[YOUR OBJECTIVE]:
Exclude the pictures, then repeat the remaining data exactly.

[MATERIAL FOR THIS TASK]:
────────────────────────────────────────

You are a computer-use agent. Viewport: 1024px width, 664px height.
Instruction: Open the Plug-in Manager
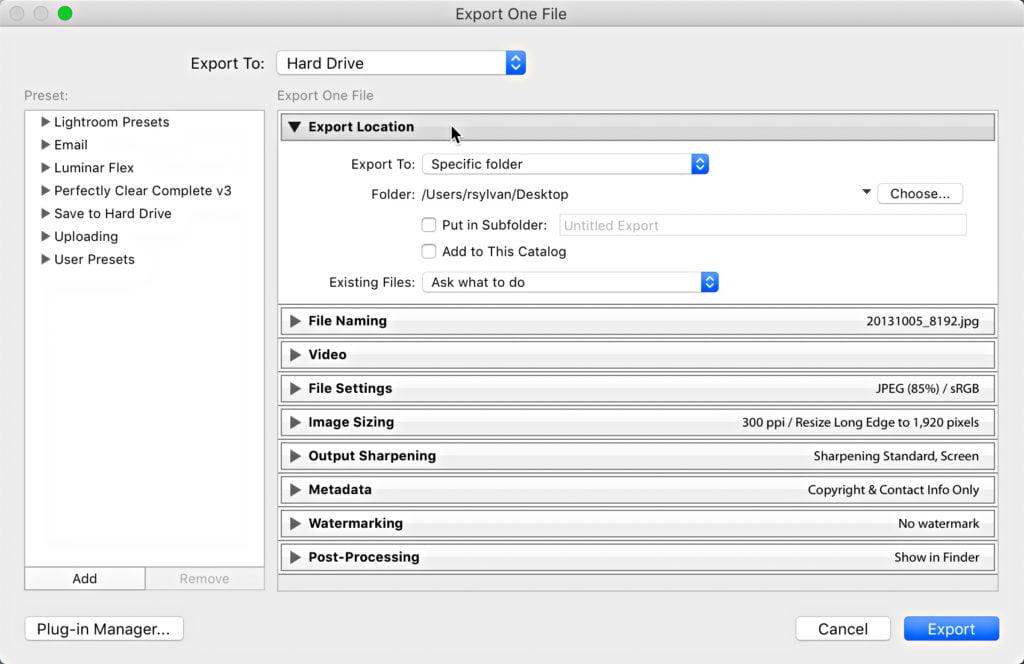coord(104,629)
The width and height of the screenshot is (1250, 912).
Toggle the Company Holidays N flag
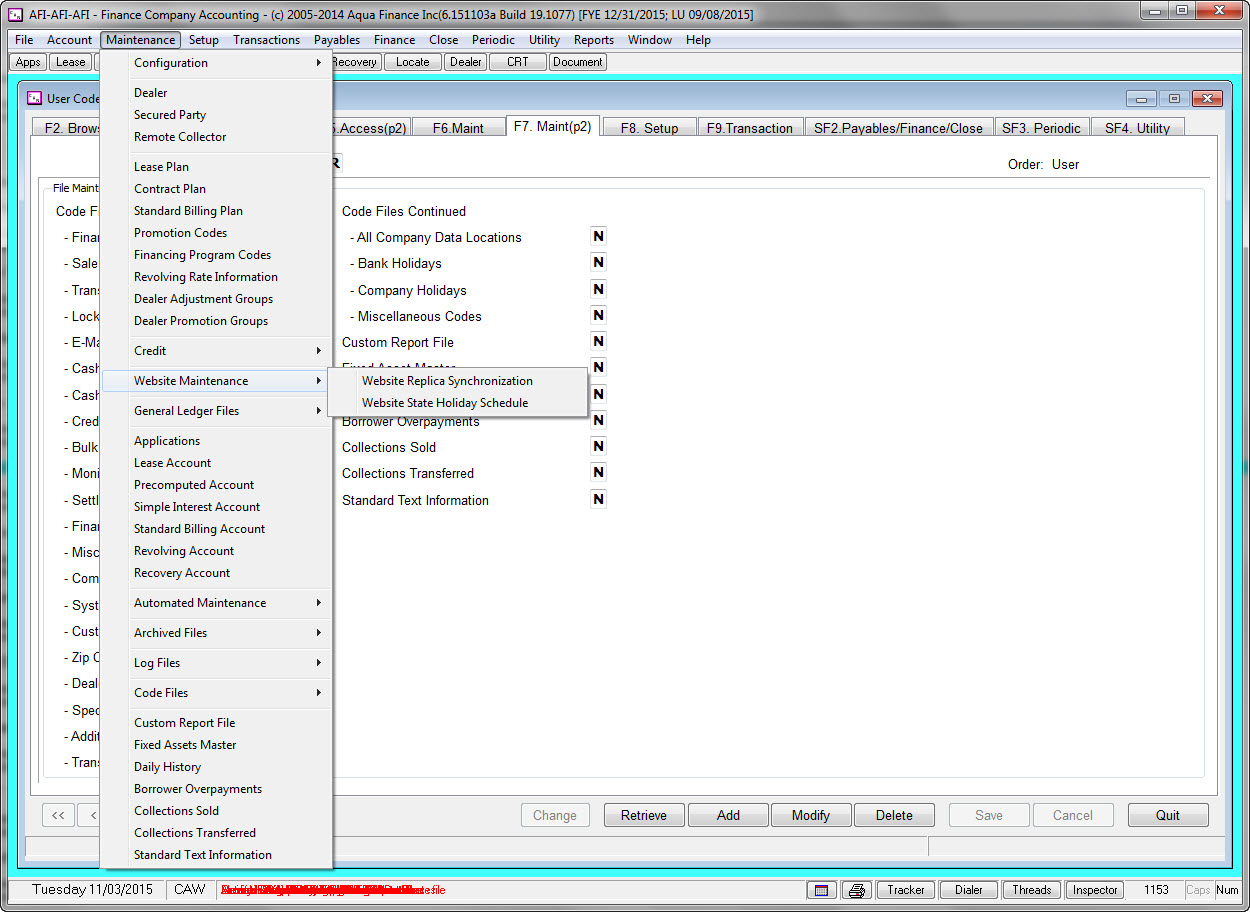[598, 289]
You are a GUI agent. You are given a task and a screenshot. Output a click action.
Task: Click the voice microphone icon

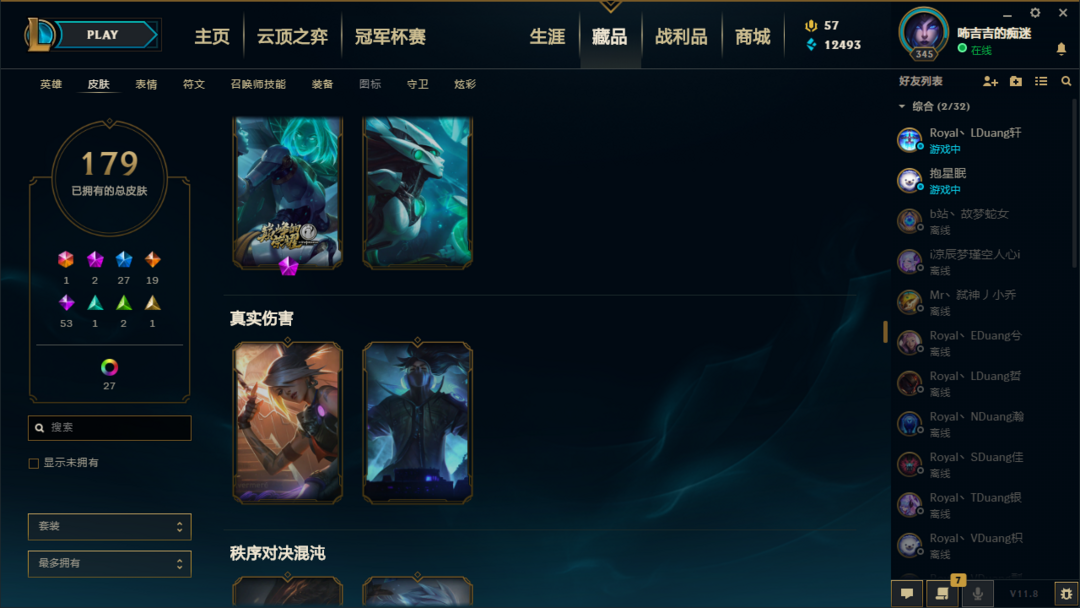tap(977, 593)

────────────────────────────────────────

[FINISHED EXERCISE]:
You are a computer-use agent. Viewport: 1024px width, 664px height.
Instruction: Open the Plug-in Manager
coord(104,629)
The width and height of the screenshot is (1250, 912).
Toggle the Company Holidays N flag
[598, 289]
You are a GUI agent. You are given a task and a screenshot. Output a click action.
Task: Click the voice microphone icon

tap(977, 593)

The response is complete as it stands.